Neuroimaging is one of the essential investigations performed in patients with new-onset seizures. Its primary goal is to identify the underlying tissue abnormality or structural lesion that can explain the cause of the seizure. In this study, 36.2% of the patients had abnormal neuroimaging findings. The prevalence of abnormal neuroimaging findings varies among studies from 7 to 67% [16,17,18,19,20]. A study done by Minardi C. et al. suggests performing non-contrast CT head in all patients with the first clinical presentation of seizure and in clinical conditions that could increase the risk of complications [15].

It is crucial to identify the patients who need urgent neuroimaging based on the clinical history and physical examination findings to avoid the risk of radiation exposure, procedural sedation, and cost reasons. This study identified various predictors of abnormal neuroimaging, like age of 1–5 years, prolonged seizure duration, the focal onset of seizures, and focal neurological deficit on clinical examination. The results are consistent with previous studies that also identified similar predictors of abnormal neuroimaging findings [13, 14].
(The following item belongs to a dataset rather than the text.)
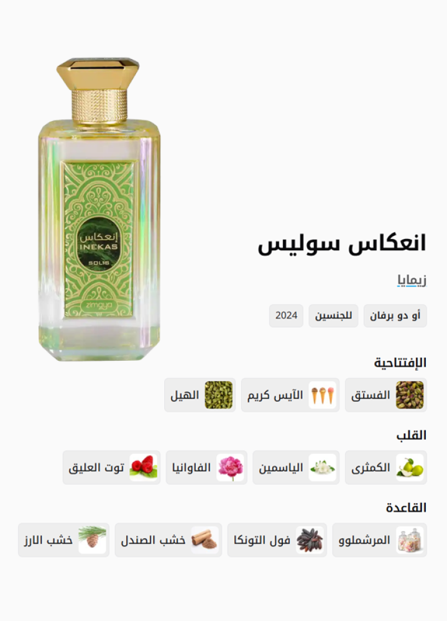
Task: Click the sandalwood note icon
Action: [x=205, y=540]
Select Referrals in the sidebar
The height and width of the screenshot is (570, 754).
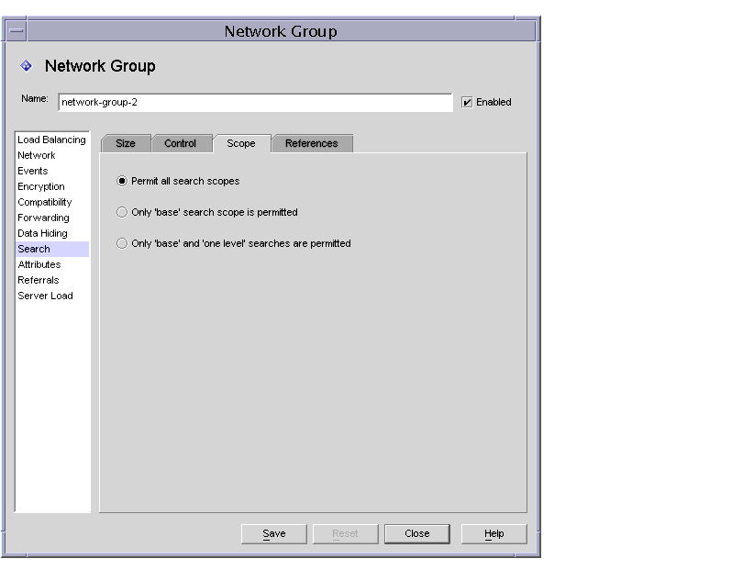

In this study, we didn’t find any significant abnormal neuroimaging findings in patients with abnormal EEG. This study’s results contrast with the studies in Cairo and India, which demonstrate that neuroimaging abnormalities were found more commonly in patients with abnormal EEG findings [13, 20].

Limitations

This single-center cross-sectional study conducted in the emergency department may limit its generalizability. Around 37% and 46% of the patients did not have EEG and neuroimaging findings, so they could not be included in the analysis.

Conclusion

The study identifies various predictors of abnormal EEG and neuroimaging findings in children presented to the emergency department with new-onset afebrile seizures. The age group of 5 to 10 years and seizure duration of more than 5 min was significantly associated with abnormal EEG findings. In contrast, the focal onset of seizure was mainly related to abnormal neuroimaging findings. The study emphasizes the need for a protocol regarding the performance of EEG and neuroimaging in children presenting to the ED with new-onset afebrile seizures that aid emergency physicians in the direction of appropriate management, thus ensuring a better quality of patient care and outcomes.